6. Competing perspectives and contested narratives
Advocacy groups interpret the same numbers differently: public‑health scholars and reproductive‑rights analysts frame disparities as the product of structural inequities that pandemic‑era and post‑Dobbs policy changes have worsened [8] [3]. Anti‑abortion organizations emphasize the raw magnitude of racial differences to argue against abortion on moral or demographic grounds; such groups’ claims often rely on historical ratios but sometimes omit the socioeconomic context emphasized by public‑health research [11] [1]. The scientific literature explicitly calls out political uses of the statistics and notes media and scholarly communities do not always engage the complexity [1].

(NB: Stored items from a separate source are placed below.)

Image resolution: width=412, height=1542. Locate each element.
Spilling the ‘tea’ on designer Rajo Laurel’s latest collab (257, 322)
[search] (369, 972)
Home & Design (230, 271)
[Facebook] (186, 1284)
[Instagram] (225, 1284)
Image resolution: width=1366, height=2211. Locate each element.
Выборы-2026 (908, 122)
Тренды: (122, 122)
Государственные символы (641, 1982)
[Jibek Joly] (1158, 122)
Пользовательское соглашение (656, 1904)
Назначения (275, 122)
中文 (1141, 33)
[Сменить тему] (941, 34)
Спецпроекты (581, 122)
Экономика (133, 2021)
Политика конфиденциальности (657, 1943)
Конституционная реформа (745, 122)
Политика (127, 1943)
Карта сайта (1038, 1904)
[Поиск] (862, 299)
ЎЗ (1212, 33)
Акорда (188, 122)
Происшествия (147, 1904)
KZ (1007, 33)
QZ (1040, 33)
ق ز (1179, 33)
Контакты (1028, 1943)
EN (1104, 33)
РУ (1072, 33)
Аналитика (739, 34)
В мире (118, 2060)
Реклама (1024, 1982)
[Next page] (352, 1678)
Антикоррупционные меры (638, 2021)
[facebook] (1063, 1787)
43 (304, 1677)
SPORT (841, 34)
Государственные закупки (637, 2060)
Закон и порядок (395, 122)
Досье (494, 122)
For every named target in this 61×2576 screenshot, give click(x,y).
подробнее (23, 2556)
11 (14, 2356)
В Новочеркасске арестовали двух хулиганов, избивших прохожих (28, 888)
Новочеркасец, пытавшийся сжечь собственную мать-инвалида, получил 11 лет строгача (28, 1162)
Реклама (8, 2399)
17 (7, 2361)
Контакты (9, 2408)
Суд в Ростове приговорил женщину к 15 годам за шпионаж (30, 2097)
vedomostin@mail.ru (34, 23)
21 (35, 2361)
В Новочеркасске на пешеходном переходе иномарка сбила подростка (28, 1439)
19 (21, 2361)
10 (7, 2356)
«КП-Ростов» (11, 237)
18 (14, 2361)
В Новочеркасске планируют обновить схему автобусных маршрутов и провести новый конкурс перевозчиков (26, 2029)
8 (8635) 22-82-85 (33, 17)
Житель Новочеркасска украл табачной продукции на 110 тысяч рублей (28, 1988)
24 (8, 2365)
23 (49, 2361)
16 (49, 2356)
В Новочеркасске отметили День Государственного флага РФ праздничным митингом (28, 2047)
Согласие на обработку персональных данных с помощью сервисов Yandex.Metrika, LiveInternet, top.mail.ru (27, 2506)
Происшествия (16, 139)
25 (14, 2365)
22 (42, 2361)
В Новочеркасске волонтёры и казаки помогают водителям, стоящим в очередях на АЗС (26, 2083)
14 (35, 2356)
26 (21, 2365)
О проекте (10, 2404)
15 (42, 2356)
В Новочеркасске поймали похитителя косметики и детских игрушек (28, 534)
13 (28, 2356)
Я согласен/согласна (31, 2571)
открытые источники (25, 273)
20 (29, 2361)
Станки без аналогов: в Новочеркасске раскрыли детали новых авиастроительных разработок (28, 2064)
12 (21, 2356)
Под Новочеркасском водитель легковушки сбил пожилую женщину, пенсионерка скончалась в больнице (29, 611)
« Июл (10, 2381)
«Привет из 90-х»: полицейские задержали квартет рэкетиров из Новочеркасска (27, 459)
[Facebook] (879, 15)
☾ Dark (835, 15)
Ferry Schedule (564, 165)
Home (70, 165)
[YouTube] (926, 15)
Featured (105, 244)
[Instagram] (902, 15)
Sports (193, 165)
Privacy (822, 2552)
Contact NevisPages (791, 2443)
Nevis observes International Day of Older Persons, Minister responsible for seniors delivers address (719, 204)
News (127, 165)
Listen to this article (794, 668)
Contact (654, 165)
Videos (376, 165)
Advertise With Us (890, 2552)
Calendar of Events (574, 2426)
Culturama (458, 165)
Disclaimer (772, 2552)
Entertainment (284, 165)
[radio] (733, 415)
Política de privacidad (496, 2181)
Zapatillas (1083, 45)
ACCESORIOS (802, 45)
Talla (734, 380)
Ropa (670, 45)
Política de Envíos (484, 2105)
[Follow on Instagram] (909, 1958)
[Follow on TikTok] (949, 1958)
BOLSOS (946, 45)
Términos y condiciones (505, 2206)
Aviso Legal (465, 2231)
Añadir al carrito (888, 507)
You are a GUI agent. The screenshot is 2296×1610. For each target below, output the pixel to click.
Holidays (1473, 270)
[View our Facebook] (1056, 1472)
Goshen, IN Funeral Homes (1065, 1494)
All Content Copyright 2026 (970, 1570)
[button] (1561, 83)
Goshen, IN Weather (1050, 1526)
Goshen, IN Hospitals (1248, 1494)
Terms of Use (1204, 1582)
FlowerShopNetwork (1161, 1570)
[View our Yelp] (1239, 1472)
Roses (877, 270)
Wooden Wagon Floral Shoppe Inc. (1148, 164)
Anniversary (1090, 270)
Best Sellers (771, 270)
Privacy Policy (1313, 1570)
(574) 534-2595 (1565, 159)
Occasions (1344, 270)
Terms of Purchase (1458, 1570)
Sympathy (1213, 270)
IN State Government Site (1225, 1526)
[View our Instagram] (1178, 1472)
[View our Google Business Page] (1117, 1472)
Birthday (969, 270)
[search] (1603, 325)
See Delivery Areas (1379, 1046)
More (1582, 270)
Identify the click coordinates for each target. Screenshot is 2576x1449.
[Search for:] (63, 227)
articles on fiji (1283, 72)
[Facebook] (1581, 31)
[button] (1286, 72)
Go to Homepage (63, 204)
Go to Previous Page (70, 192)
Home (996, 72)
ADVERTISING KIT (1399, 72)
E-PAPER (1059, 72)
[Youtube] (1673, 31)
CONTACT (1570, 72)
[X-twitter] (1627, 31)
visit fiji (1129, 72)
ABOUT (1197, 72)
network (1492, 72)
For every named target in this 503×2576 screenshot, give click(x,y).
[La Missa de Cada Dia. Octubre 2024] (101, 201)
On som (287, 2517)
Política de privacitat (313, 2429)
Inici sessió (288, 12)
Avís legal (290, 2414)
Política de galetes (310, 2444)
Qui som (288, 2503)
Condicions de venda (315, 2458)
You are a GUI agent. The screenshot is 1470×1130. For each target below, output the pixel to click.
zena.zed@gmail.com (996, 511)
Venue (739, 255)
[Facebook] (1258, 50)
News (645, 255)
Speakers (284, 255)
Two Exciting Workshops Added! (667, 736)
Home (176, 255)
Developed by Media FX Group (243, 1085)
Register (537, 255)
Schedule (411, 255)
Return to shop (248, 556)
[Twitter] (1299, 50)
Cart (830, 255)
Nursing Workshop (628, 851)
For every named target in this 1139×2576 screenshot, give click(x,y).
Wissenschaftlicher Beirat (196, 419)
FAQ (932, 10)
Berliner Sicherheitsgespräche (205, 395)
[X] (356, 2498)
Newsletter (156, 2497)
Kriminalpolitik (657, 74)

7. What the sources do and do not say
Available reporting and peer‑reviewed analyses document that Black women’s abortion rates remained higher than White women’s over recent decades and that post‑2022 state bans are associated with increased Black infant mortality in affected states [1] [4]. Available sources do not present a single, clean 20‑year time series that uniformly covers all states and racial categories without caveats; the CDC and academic studies both warn about missing state reports and methodological differences that limit straightforward national trend claims [5] [6].
8. Bottom line for readers
The empirical picture is consistent: Black women have borne a disproportionate share of abortions for decades even as overall rates dropped, and recent policy shifts that reduce abortion access are associated with increased live births and higher infant mortality concentrated among Black infants — outcomes explained in the research by structural barriers and changes in which pregnancies continue to term [2] [4]. Policymakers and commentators should use these data with care: missing reporting, differing methodologies, and political agendas complicate simple interpretations [5] [1].